▶ _Work request_: Restate the listing exactly.
***** Source material *****
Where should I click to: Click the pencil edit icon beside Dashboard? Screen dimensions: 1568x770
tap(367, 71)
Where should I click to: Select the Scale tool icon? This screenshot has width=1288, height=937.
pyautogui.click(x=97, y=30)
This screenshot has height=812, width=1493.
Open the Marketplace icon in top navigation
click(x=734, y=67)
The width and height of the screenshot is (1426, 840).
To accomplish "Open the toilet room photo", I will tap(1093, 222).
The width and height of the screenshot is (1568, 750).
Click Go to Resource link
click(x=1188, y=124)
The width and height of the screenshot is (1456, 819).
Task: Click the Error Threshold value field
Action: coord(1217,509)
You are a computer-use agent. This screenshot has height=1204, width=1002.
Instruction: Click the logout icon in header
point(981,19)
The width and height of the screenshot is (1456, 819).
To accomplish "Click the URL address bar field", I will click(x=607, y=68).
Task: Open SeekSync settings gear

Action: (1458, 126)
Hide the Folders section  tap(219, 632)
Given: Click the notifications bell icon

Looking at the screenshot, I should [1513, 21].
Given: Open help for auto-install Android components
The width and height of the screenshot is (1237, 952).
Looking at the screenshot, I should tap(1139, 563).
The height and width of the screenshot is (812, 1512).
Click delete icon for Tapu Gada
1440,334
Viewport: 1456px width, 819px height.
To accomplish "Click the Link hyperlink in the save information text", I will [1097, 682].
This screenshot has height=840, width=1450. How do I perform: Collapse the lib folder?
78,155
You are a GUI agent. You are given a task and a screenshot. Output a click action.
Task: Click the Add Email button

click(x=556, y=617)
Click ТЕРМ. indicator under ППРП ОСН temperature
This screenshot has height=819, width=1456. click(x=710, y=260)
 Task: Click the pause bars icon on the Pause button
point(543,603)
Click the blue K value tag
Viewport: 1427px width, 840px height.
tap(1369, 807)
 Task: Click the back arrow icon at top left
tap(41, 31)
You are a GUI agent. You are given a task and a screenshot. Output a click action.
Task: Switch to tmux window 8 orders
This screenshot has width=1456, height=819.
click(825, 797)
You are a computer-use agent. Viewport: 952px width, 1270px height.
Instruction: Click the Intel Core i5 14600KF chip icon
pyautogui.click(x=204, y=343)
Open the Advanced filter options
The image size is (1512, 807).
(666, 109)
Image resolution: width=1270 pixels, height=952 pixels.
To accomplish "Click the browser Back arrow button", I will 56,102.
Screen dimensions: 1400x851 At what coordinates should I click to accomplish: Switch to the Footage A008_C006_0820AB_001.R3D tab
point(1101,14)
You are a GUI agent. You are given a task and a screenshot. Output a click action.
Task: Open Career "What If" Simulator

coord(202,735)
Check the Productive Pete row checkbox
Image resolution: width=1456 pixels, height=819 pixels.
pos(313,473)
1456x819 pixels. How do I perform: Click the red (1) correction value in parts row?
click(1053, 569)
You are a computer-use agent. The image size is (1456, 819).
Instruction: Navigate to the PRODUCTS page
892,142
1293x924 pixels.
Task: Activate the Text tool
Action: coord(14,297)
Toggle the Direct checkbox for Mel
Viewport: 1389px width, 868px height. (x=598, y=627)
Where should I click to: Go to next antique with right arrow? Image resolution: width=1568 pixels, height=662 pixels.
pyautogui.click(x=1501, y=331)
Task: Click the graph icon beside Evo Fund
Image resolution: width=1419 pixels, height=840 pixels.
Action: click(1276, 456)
*****
▶ _Written solution_:
Where should I click to: Click the pencil edit icon beside Dashboard? Screen dimensions: 1568x770
tap(367, 71)
Where should I click to: Select the Scale tool icon? This screenshot has width=1288, height=937.
pyautogui.click(x=97, y=30)
This screenshot has height=812, width=1493.
Open the Marketplace icon in top navigation
click(x=734, y=67)
The width and height of the screenshot is (1426, 840).
To accomplish "Open the toilet room photo", I will tap(1093, 222).
The width and height of the screenshot is (1568, 750).
Click Go to Resource link
click(x=1188, y=124)
The width and height of the screenshot is (1456, 819).
Task: Click the Error Threshold value field
Action: coord(1217,509)
You are a computer-use agent. This screenshot has height=1204, width=1002.
Instruction: Click the logout icon in header
point(981,19)
The width and height of the screenshot is (1456, 819).
To accomplish "Click the URL address bar field", I will click(x=607, y=68).
Task: Open SeekSync settings gear

Action: (1458, 126)
Hide the Folders section  tap(219, 632)
Given: Click the notifications bell icon

Looking at the screenshot, I should [1513, 21].
Given: Open help for auto-install Android components
The width and height of the screenshot is (1237, 952).
Looking at the screenshot, I should tap(1139, 563).
The height and width of the screenshot is (812, 1512).
Click delete icon for Tapu Gada
1440,334
Viewport: 1456px width, 819px height.
To accomplish "Click the Link hyperlink in the save information text", I will [1097, 682].
This screenshot has height=840, width=1450. How do I perform: Collapse the lib folder?
78,155
You are a GUI agent. You are given a task and a screenshot. Output a click action.
Task: Click the Add Email button

click(x=556, y=617)
Click ТЕРМ. indicator under ППРП ОСН temperature
This screenshot has height=819, width=1456. click(x=710, y=260)
 Task: Click the pause bars icon on the Pause button
point(543,603)
Click the blue K value tag
Viewport: 1427px width, 840px height.
tap(1369, 807)
 Task: Click the back arrow icon at top left
tap(41, 31)
You are a GUI agent. You are given a task and a screenshot. Output a click action.
Task: Switch to tmux window 8 orders
This screenshot has width=1456, height=819.
click(825, 797)
You are a computer-use agent. Viewport: 952px width, 1270px height.
Instruction: Click the Intel Core i5 14600KF chip icon
pyautogui.click(x=204, y=343)
Open the Advanced filter options
The image size is (1512, 807).
(666, 109)
Image resolution: width=1270 pixels, height=952 pixels.
To accomplish "Click the browser Back arrow button", I will 56,102.
Screen dimensions: 1400x851 At what coordinates should I click to accomplish: Switch to the Footage A008_C006_0820AB_001.R3D tab
point(1101,14)
You are a GUI agent. You are given a task and a screenshot. Output a click action.
Task: Open Career "What If" Simulator

coord(202,735)
Check the Productive Pete row checkbox
Image resolution: width=1456 pixels, height=819 pixels.
pos(313,473)
1456x819 pixels. How do I perform: Click the red (1) correction value in parts row?
click(1053, 569)
You are a computer-use agent. The image size is (1456, 819).
Instruction: Navigate to the PRODUCTS page
892,142
1293x924 pixels.
Task: Activate the Text tool
Action: coord(14,297)
Toggle the Direct checkbox for Mel
Viewport: 1389px width, 868px height. (x=598, y=627)
Where should I click to: Go to next antique with right arrow? Image resolution: width=1568 pixels, height=662 pixels.
pyautogui.click(x=1501, y=331)
Task: Click the graph icon beside Evo Fund
Image resolution: width=1419 pixels, height=840 pixels.
Action: click(1276, 456)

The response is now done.